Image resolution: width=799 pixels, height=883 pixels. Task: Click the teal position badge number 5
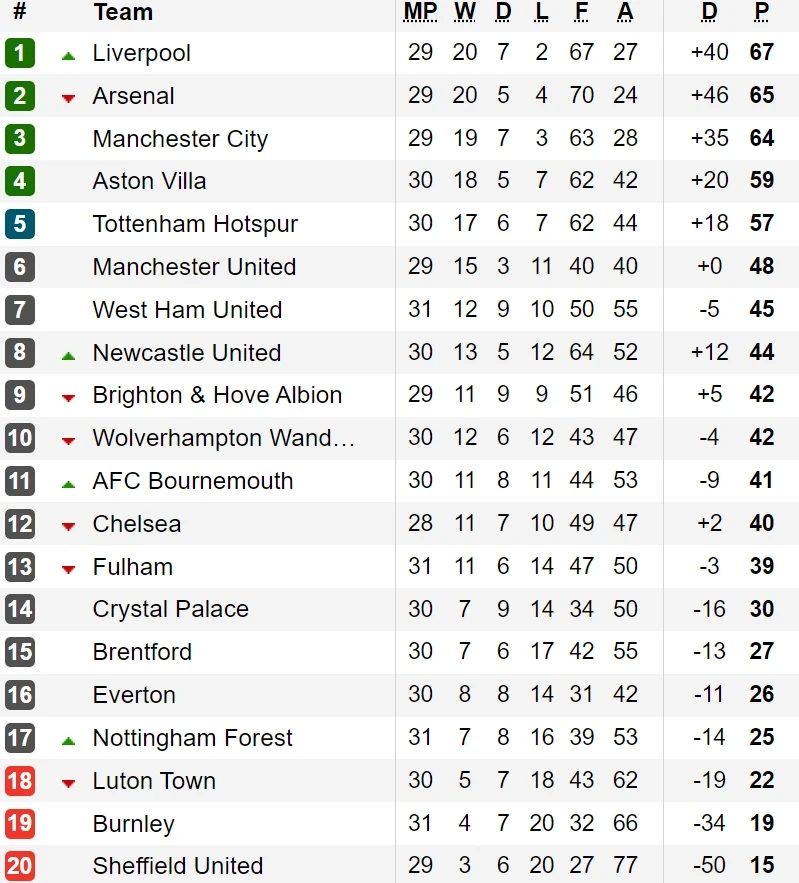click(19, 224)
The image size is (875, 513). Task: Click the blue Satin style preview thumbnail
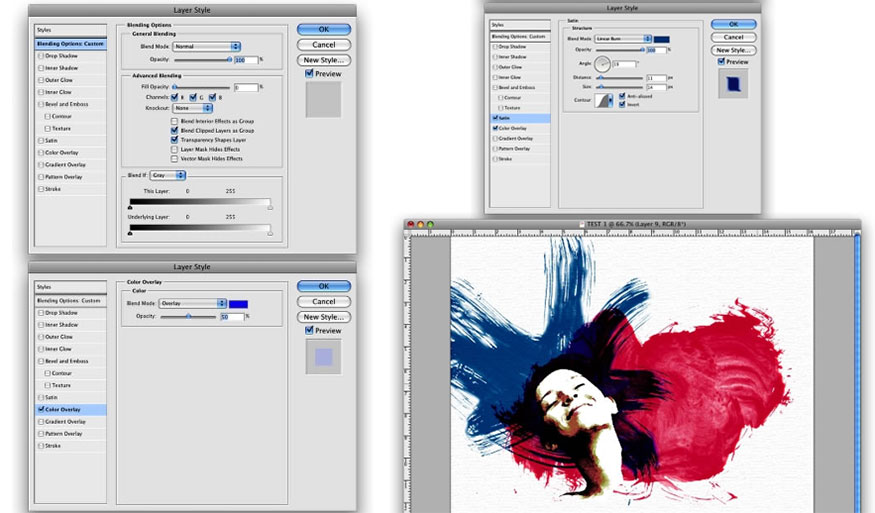tap(733, 83)
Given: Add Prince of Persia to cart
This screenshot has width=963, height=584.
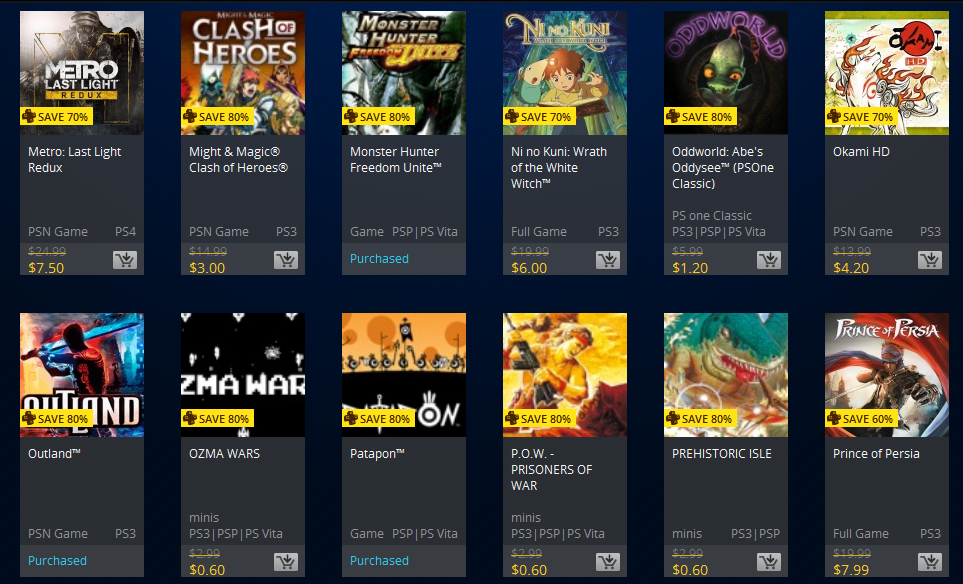Looking at the screenshot, I should [x=929, y=562].
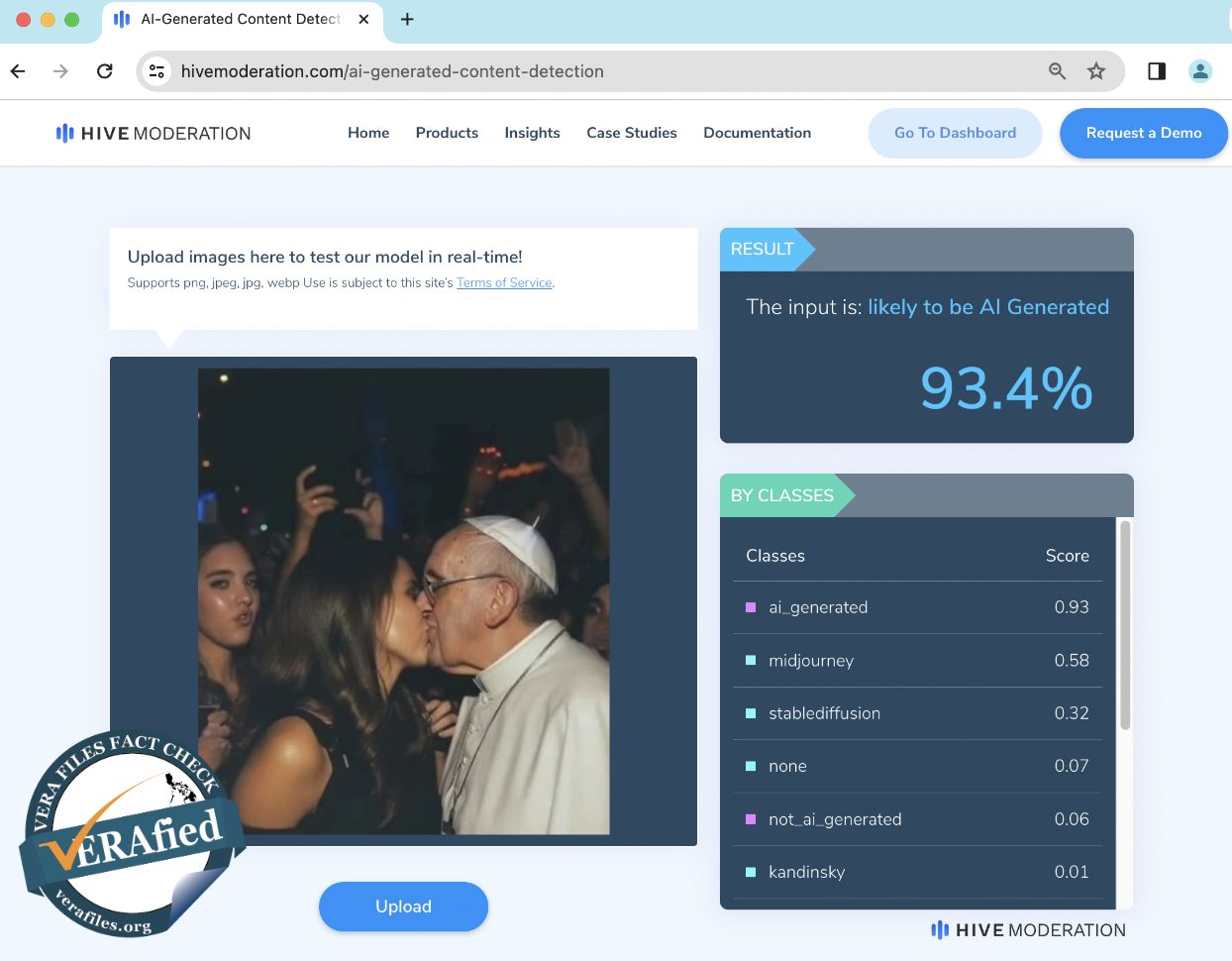Image resolution: width=1232 pixels, height=961 pixels.
Task: Click the Upload button
Action: [403, 907]
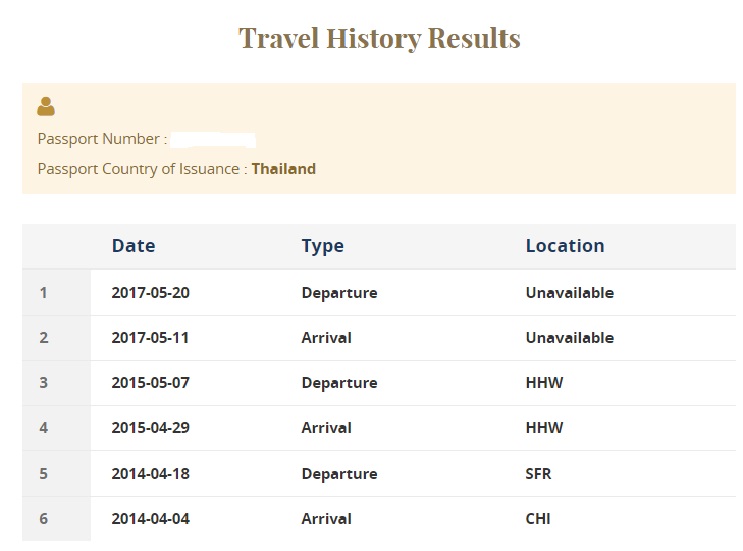Click row number 4 cell
The width and height of the screenshot is (743, 551).
pos(43,428)
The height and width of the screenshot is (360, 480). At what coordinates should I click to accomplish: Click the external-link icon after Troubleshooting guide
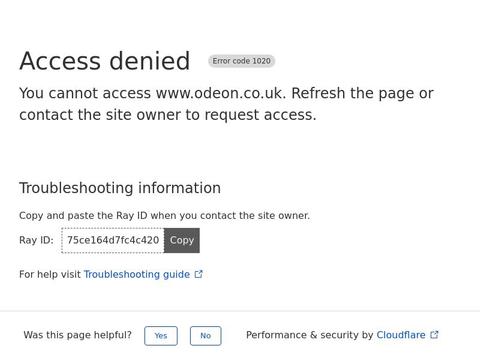click(199, 274)
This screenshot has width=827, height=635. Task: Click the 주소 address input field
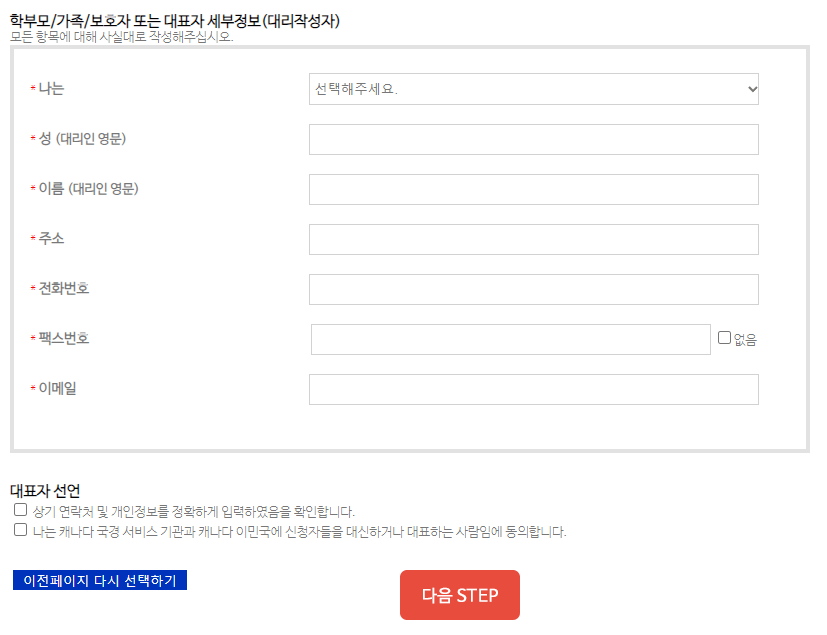point(533,238)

> **TASK DIRECTIONS**
Copy all of the records verbatim, omitting the pictures.

> **EXERCISE SOLUTION**
Image resolution: width=799 pixels, height=883 pixels. Task: Click the teal position badge number 5
click(19, 224)
The image size is (875, 513). Task: Click the blue Satin style preview thumbnail
tap(733, 83)
Given: Add Prince of Persia to cart
This screenshot has width=963, height=584.
Looking at the screenshot, I should [x=929, y=562].
Image resolution: width=1232 pixels, height=961 pixels.
Task: Click the Upload button
Action: [403, 907]
Click row number 4 cell
The width and height of the screenshot is (743, 551).
pos(43,428)
The height and width of the screenshot is (360, 480). At what coordinates should I click to accomplish: Click the external-link icon after Troubleshooting guide
click(199, 274)
This screenshot has width=827, height=635. Task: Click the 주소 address input field
point(533,238)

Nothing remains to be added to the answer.